Energy firms could face massive fines for overcharging direct debits

Energy firms ‘are overcharging customers on Direct Debits’ says Business Secretary Kwasi Kwarteng as he threatens fines for companies found to have left people out of pocket

  • Energy firms could face massive fines in a crackdown on hiking direct debits
  • Consumers complained that suppliers have increased their monthly direct debit
  • Ofgem’s chief executive Jonathan Brearley last month said there were ‘troubling signs’ of direct debits being hiked ‘by more than is necessary’
  • Kwasi Kwarteng said suppliers in breach of Ofgem’s rules could face fines

Energy firms could face massive fines in a crackdown on the practice of hiking customers’ direct debits by more than is necessary.

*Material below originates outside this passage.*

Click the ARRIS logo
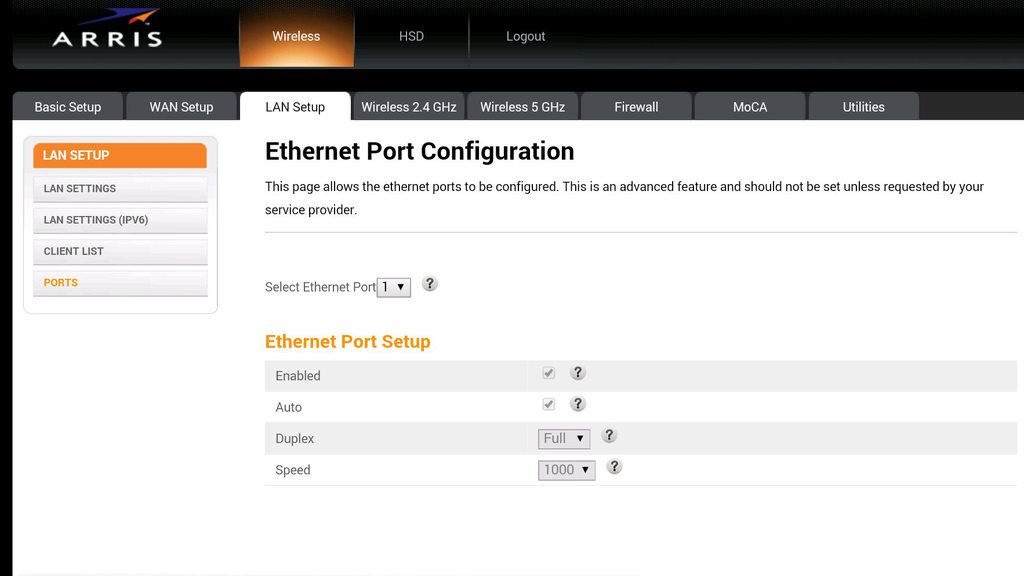108,29
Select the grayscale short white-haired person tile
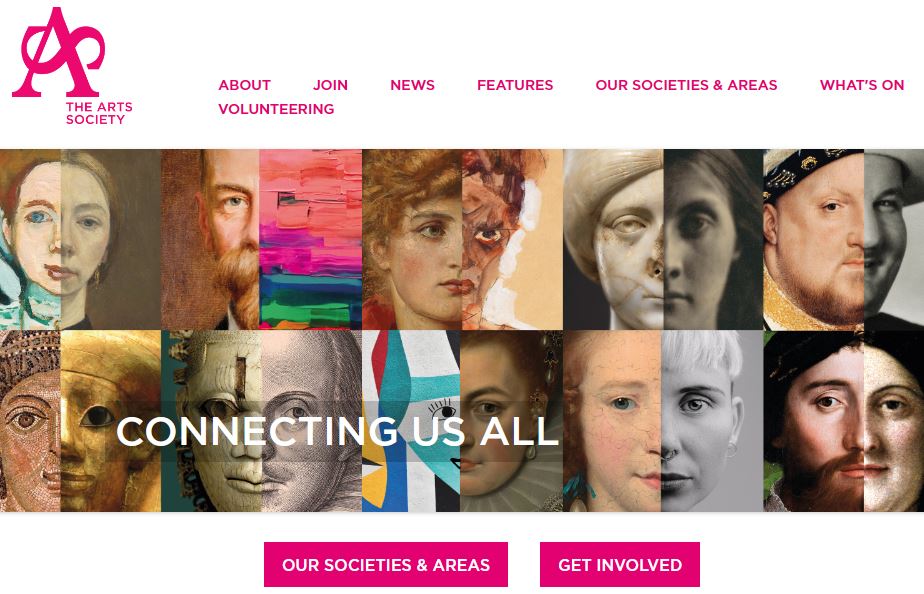 [x=712, y=421]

Millions of households saw bills rise by 54 per cent last month to an average £1,971 as energy regulator Ofgem’s price cap rise came into force – to reflect the soaring cost of wholesale gas and electricity.

But many consumers have complained that their suppliers have increased their monthly direct debit demands by even more than this – doubling them in some cases.

 Business Secretary Kwasi Kwarteng said suppliers found to be in breach of Ofgem’s rules could face ‘substantial fines’.

He wrote on Twitter yesterday: ‘Some energy suppliers have been increasing direct debits beyond what is required. I can confirm Ofgem has today issued compliance reviews.’

He added: ‘The regulator will not hesitate to enforce compliance, including issuing substantial fines.’

Business Secretary Kwasi Kwarteng said suppliers found to be in breach of Ofgem’s rules could face ‘substantial fines’

Ofgem’s chief executive Jonathan Brearley last month said there were ‘troubling signs’ of direct debits being hiked ‘by more than is necessary’.

Consumer experts have raised concerns that some suppliers may be doing this to line their coffers. 

And the regulator has now launched a review, giving firms three weeks to explain their hikes.

UK households currently owe energy suppliers around £1billion, twice as much as they did a year ago, according to Uswitch.

But the comparison site also found 11million households had £1.4billion in credit on their accounts.

Adam French, consumer rights expert at Which?, said: ‘It’s encouraging to see that Ofgem has issued compliance reviews to energy suppliers who are increasing direct debits higher than they need to be.’

An Ofgem spokesman confirmed it had written to suppliers to ensure ‘amongst other things’ they were ‘handling direct debits fairly’. He added: ‘Our top priority is to protect consumers.’

It emerged last month that the energy regulator has privately warned ministers average bills could rise to as much as £5,000 if the war in Ukraine continues to cause major disruption to gas supplies.

Ofgem is understood to have said the energy price cap is likely to rise to at least £2,400 in October.